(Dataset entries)
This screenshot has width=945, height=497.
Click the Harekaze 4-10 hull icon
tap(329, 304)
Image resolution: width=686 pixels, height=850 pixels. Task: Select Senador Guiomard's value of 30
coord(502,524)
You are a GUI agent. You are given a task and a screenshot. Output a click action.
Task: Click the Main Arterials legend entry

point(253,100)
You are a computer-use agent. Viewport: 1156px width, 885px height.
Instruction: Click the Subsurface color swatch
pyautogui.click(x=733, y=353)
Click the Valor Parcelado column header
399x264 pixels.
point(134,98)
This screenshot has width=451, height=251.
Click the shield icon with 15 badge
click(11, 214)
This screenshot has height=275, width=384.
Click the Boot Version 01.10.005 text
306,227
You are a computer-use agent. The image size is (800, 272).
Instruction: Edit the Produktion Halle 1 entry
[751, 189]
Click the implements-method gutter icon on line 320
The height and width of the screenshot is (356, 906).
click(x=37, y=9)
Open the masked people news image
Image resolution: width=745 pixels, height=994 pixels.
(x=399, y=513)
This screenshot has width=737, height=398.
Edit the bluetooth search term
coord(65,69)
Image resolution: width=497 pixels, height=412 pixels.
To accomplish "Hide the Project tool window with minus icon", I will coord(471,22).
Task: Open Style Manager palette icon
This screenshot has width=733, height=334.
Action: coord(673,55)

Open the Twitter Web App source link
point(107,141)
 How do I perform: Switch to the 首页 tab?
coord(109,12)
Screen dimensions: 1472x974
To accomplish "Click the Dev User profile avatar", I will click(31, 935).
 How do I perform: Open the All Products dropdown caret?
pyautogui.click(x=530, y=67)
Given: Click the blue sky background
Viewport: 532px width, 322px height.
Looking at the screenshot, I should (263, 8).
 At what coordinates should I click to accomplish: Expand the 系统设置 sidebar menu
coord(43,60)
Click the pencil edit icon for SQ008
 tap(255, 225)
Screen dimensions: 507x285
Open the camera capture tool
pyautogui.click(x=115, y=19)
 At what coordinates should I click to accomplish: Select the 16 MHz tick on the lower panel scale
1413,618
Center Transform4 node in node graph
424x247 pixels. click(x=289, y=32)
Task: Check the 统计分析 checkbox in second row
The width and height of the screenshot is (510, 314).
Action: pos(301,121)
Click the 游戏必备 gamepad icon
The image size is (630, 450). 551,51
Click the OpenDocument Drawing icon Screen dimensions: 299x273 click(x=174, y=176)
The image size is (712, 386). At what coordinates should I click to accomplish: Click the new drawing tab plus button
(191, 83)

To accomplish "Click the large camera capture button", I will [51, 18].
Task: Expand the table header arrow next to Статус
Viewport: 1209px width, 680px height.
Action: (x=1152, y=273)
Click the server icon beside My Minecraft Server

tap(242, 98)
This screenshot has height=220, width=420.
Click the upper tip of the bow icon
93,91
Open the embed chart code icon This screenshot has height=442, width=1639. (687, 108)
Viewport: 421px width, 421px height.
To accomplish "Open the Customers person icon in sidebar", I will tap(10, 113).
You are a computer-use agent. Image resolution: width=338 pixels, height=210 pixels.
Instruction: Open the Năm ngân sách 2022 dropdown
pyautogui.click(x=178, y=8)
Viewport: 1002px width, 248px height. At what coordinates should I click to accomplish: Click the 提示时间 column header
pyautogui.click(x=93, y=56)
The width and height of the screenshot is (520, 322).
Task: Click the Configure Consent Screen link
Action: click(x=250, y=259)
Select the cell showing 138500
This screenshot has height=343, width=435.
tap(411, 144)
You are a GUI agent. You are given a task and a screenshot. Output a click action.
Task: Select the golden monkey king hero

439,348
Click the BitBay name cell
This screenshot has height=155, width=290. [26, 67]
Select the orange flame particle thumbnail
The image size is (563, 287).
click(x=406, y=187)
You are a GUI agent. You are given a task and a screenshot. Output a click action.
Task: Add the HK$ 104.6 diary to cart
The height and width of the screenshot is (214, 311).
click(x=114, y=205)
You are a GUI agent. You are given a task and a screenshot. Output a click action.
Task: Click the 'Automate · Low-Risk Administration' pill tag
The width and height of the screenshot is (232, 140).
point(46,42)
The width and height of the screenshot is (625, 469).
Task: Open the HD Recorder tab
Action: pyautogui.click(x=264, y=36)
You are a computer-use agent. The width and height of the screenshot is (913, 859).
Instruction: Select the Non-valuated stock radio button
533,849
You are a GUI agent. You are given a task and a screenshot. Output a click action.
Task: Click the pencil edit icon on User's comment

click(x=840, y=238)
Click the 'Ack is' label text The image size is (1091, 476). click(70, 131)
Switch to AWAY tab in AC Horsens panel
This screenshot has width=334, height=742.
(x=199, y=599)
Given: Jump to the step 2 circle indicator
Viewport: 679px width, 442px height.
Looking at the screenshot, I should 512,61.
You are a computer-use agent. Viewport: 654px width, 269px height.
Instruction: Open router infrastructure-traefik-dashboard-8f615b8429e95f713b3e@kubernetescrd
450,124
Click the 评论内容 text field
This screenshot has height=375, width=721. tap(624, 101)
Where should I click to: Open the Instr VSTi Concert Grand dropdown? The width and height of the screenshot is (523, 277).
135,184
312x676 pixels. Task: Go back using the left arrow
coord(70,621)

• ACTIVITY
Copy here each line of the preceding records with "dimensions" in it.

• EXERCISE RESPONSE
Screen dimensions: 1472x974
Screen dimensions: 507x285
Click the OpenDocument Drawing icon Screen dimensions: 299x273 click(x=174, y=176)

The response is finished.